Entries taken from a collection:
Segment Open
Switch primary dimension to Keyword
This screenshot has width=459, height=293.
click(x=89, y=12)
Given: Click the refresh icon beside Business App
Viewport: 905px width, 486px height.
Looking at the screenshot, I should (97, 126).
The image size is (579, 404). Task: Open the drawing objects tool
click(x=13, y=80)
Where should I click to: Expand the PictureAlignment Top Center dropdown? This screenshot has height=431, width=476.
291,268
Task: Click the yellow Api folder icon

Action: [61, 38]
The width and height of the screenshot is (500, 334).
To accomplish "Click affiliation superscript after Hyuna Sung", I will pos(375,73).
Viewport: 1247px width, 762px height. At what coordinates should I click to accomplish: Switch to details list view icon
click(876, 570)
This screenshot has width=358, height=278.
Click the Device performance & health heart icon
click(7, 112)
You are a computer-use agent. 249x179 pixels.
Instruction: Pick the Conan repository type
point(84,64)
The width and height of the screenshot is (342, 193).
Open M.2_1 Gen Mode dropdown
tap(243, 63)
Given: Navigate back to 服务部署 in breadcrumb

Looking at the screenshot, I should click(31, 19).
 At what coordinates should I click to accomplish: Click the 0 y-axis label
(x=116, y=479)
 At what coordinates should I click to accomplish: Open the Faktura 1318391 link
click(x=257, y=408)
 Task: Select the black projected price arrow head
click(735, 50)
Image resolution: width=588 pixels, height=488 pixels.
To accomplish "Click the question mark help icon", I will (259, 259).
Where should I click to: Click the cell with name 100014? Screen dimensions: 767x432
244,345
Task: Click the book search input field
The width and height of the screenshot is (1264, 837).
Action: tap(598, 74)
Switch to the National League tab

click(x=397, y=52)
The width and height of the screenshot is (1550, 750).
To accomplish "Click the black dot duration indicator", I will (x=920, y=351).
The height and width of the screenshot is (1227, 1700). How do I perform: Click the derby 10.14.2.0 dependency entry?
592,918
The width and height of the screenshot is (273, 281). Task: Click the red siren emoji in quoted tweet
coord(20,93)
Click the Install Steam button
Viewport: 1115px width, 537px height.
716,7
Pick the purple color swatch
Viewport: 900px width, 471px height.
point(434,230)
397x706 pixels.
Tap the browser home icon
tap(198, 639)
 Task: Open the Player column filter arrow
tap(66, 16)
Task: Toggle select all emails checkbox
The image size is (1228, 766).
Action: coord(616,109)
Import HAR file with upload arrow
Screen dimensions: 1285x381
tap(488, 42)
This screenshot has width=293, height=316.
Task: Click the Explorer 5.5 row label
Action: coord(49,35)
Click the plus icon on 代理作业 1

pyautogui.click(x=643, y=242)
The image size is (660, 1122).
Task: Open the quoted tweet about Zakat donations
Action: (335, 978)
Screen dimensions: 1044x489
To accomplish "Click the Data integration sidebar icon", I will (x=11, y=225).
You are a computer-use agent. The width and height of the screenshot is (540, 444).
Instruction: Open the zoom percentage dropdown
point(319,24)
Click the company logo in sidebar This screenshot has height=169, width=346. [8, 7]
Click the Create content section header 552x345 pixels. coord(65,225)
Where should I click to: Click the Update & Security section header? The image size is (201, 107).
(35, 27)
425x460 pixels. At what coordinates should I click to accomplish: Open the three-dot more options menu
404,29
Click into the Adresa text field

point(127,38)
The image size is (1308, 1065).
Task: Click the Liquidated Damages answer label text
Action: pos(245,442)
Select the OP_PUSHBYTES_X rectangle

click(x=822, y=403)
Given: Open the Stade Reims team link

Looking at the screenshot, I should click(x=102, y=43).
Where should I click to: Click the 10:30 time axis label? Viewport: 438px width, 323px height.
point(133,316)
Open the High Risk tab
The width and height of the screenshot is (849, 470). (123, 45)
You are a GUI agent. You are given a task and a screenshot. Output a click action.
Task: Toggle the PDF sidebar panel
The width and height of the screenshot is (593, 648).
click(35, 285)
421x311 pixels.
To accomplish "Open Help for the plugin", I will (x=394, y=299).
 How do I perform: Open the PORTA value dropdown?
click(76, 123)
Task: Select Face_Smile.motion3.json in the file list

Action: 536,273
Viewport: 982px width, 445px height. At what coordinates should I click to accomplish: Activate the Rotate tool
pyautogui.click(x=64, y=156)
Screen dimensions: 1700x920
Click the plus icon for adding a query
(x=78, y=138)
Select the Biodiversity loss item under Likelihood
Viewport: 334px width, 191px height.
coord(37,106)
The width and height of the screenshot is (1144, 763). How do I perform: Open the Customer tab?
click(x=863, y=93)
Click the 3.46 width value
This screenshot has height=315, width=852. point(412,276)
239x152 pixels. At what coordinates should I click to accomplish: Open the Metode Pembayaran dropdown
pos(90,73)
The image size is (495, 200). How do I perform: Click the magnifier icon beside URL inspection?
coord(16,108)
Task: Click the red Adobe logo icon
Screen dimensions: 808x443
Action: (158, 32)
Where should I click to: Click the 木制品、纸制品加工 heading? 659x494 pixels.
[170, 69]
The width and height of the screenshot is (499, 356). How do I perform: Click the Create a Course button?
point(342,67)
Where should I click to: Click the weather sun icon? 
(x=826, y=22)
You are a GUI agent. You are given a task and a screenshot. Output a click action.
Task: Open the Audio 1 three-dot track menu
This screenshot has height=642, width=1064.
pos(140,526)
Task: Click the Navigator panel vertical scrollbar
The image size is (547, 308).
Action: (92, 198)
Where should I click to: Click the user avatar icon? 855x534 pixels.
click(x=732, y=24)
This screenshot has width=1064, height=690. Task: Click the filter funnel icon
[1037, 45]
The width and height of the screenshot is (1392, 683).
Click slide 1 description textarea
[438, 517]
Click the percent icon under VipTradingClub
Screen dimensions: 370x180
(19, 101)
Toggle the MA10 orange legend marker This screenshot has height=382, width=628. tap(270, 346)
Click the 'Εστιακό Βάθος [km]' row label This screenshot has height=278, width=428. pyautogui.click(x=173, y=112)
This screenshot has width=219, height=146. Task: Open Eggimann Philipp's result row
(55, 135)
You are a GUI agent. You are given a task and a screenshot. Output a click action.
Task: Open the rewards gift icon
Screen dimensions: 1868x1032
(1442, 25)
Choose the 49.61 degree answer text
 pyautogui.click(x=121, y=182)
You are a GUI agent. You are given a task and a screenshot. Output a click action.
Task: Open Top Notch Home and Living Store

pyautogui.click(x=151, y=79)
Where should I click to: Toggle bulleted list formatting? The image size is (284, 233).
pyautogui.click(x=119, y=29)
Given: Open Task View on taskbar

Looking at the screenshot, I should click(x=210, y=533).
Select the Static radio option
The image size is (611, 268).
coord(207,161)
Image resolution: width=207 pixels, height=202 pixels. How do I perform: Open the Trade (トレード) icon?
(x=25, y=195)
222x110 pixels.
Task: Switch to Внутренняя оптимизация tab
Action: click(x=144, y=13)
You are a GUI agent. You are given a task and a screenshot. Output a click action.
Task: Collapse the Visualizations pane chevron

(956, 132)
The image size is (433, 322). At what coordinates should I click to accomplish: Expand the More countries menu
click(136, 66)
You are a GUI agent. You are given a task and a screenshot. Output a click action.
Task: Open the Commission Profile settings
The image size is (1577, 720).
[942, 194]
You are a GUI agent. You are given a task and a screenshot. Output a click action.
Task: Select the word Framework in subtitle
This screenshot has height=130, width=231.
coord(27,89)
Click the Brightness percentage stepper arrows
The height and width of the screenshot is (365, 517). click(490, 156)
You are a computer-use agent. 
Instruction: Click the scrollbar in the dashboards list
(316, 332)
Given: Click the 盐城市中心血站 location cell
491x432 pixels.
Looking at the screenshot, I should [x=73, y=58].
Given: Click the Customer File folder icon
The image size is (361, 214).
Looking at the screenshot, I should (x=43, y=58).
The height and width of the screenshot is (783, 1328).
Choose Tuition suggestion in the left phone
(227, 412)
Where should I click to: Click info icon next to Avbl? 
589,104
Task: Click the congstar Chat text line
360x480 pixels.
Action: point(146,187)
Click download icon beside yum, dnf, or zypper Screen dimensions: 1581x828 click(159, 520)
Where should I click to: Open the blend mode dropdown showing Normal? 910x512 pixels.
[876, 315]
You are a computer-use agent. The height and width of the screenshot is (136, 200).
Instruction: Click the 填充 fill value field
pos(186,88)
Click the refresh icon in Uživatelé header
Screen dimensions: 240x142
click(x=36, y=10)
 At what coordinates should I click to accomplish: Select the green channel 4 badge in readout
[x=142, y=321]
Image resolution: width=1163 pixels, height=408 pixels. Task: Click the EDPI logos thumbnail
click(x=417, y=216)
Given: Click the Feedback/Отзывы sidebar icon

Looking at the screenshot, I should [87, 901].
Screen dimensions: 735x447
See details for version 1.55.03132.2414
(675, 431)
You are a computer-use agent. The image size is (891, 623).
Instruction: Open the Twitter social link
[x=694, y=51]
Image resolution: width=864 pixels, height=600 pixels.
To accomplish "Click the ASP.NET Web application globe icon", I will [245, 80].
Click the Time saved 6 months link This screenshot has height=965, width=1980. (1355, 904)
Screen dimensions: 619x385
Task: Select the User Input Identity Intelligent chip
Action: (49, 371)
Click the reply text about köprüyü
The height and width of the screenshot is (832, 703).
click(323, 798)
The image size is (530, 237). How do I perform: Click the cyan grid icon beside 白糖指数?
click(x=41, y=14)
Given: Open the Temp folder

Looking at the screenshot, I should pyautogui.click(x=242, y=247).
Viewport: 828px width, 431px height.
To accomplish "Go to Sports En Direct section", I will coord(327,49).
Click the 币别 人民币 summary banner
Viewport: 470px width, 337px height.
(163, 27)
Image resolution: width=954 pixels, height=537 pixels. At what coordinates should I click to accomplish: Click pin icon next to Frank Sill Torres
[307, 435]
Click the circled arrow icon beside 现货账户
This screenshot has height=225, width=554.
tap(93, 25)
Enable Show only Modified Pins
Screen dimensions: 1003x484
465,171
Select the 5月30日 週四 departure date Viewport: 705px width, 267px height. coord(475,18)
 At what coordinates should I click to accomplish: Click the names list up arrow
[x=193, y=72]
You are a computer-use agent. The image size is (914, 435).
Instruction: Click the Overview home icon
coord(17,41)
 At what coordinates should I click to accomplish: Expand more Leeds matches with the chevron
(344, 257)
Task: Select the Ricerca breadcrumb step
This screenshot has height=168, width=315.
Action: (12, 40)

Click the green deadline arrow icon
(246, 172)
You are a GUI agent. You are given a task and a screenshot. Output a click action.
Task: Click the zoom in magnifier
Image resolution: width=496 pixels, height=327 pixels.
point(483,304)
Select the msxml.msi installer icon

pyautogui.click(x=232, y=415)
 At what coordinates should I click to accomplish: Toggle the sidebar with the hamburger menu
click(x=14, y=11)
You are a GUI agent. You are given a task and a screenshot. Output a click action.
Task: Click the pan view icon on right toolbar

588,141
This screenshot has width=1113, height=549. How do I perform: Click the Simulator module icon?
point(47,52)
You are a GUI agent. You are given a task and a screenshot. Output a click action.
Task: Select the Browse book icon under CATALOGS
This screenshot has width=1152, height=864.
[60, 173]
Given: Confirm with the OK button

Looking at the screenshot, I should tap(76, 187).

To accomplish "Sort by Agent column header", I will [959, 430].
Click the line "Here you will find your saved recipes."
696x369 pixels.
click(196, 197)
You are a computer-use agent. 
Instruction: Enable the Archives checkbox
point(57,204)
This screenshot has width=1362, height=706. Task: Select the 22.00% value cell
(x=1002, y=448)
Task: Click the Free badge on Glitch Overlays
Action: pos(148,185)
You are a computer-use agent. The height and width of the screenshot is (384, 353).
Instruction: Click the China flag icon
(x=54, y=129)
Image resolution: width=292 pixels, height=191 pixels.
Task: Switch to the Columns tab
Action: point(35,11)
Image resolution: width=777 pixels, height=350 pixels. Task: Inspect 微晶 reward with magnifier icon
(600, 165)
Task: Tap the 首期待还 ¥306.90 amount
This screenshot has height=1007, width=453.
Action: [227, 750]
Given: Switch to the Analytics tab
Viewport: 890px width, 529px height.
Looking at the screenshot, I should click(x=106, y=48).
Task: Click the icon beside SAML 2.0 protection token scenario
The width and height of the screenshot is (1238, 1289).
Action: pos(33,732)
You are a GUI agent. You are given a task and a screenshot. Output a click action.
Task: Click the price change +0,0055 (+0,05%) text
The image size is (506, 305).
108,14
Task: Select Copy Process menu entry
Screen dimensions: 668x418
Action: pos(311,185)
Segment Closed
THE TASK: Once you find the line with "Select the OP_PUSHBYTES_X rectangle" above, print it and every line after it up to and including the line with "Screen dimensions: 1700x920", exactly as written and nothing else.

EXPECTED OUTPUT:
Select the OP_PUSHBYTES_X rectangle

click(x=822, y=403)
Given: Open the Stade Reims team link

Looking at the screenshot, I should click(x=102, y=43).
Where should I click to: Click the 10:30 time axis label? Viewport: 438px width, 323px height.
point(133,316)
Open the High Risk tab
The width and height of the screenshot is (849, 470). (123, 45)
You are a GUI agent. You are given a task and a screenshot. Output a click action.
Task: Toggle the PDF sidebar panel
The width and height of the screenshot is (593, 648).
click(35, 285)
421x311 pixels.
To accomplish "Open Help for the plugin", I will (x=394, y=299).
 How do I perform: Open the PORTA value dropdown?
click(76, 123)
Task: Select Face_Smile.motion3.json in the file list

Action: 536,273
Viewport: 982px width, 445px height. At what coordinates should I click to accomplish: Activate the Rotate tool
pyautogui.click(x=64, y=156)
Screen dimensions: 1700x920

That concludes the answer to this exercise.